Gentlemen's club in North Carolina, US

Cape Fear Club is a private gentlemen's club in Wilmington, North Carolina, founded in 1866, making it the 6th oldest in the Southern United States after the Metropolitan Club and before The Oglethorpe Club. It is described as "a business and professional men's club" that was founded in 1866 by former Confederate soldiers and incorporated in 1872 by the General Assembly.

The club played an important role in the Wilmington massacre in 1898, and was fictionalized in Philip Gerard's novel about the insurrection called Cape Fear Rising.

In 1892, the club purchased and moved into John Dawson Jr.'s house.

The club owns paintings by Giovanni Battista Moroni, Pietro Liberi, and Guido Cagnacci.
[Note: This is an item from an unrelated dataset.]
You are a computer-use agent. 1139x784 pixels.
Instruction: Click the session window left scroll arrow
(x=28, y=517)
The club has served as a filming location. The club is a gentleman's only establishment that has been tied to high-profile events in Wilmington, North Carolina, in some cases related to the city's fraught racial history. and in other cases related to its prominence in modern politics and controversial political decisions.

Recently, a highly-profitable concert series was canceled based on concerns, according to Community Services Director Amy Beatty, that “the noise created by a concert would reasonably cause negative conflicts with events taking place in the Cape Fear Men’s Club (CFC) and potentially Thalian Hall.”

It is governed under laws for 501(c)(7) Social and Recreation Clubs; in 2024, it claimed total revenue of $1,223,832 and total assets of $2,389,046.